1. Foreword
- This article takes you to compile hue together, and use hue to adapt livy + spark. By combining Hue, Livy and Spark SQL, you can write and execute SQL queries in a friendly web interface, and run them on a remote Spark cluster.
1. Introduction to Hue
- Hue (Hadoop User Experience) is an open source Apache Hadoop UI system evolved from Cloudera Desktop, and finally Cloudera contributed it to the Hadoop community of the Apache Foundation, which is implemented based on the Python web framework Django. Hue provides a graphical user interface for the KMR cluster, which is convenient for users to configure, use and view the KMR cluster. Hue official website, Github
- Access to HDFS and file browsing
- Debug and develop hive and display data results through web
- solr query, result display, report generation
- Debug and develop impala interactive SQL Query via web
- Spark debugging and development
- Pig development and debugging
- Development, monitoring and workflow coordination and scheduling of oozie tasks
- Hbase data query and modification, data display
- Hive metadata (metastore) query
- MapReduce task progress view, log tracking
- Create and submit MapReduce, Streaming, Java job tasks
- Development and debugging of Sqoop2
- Browse and edit Zookeeper
- Query and display of databases (MySQL, PostgreSQL, SQlite, Oracle)
2. Introduction to livy
- Apache Livy is a service that can easily interact with the Spark cluster through the REST interface. It can easily submit Spark jobs or Spark code, perform synchronous or asynchronous result retrieval and Spark Context context management. Apache Livy also simplifies Spark and applications. Interaction between program servers, thus enabling Spark to be used for interactive web mobile applications. livy official website, Github
2. Compile and install Hue
name | version |
---|---|
hue | 4.10 |
livy | 0.8 |
Spark | 3.2.1 |
Considering that the compilation is cumbersome and complicated, the relevant compiled packages have been placed on the network disk, and you can pick them up if you need them.
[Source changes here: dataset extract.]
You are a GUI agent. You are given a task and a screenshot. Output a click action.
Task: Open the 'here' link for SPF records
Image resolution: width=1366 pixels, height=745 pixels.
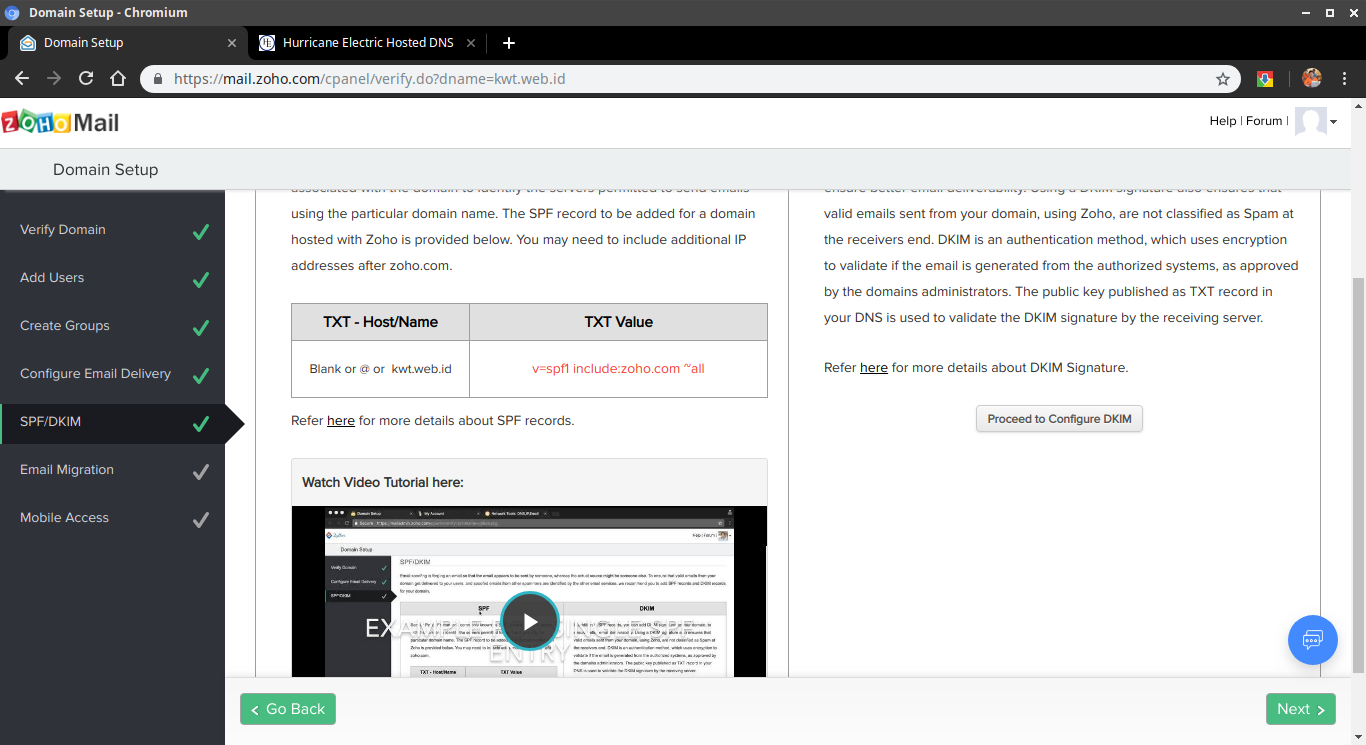pos(341,421)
Link: https://pan.baidu.com/s/1BOsnKKwKmTohSGbzi-3QpQ
Extraction code: C3hp
1. Install dependency packages
Hue depends on a number of packages that need to be installed before installing Hue.
yum install \ ant \ asciidoc \ cyrus-sasl-devel\ cyrus-sasl-gssapi\ cyrus-sasl-plain \ gcc \ gcc -c++ \ krb5-devel\ libffi-devel \ libxml2-devel\ libxslt-devel\ make \ mysql\ mysql-devel\ openldap-devel\ python-devel \ sqlite-devel\ gmp-devel\ npm
2. Compile Hue
Go to the hue installation directory and execute make.
-
make apps
It packs all the installation packages into the current source code package. If the installation package is migrated, the entire current package needs to be packaged together, which will cause a large amount of redundant source code data in the installation package. -
PREFIX=/data/hue-4.10 make install
If you need to migrate the installation package, you must pay attention to the path of the installation package, because some dependencies in hue use absolute paths, so when migrating the installation package, try to keep the path unchanged. -
After the compilation is successful, Hue can be started on the compilation machine. If you need to deploy on other machines, you need to pack and compress the /data/hue-4.10 directory and copy it to the target machine. Try to keep the path unchanged.
-
After the compilation is complete, you can enter echo $? to view the status code. If it is 0, the compilation is successful:
3. Problems encountered
If there is a problem in the compilation process every time, try to make clean before recompiling, so as to avoid the last wrong compilation and installation residue from affecting the subsequent reinstallation.
1. npm download fails
Solution: The default mirror source of npm is a foreign address, so the download will be very slow or unable to download, so it can be solved by modifying the mirror source downloaded by npm to the domestic Taobao mirror source.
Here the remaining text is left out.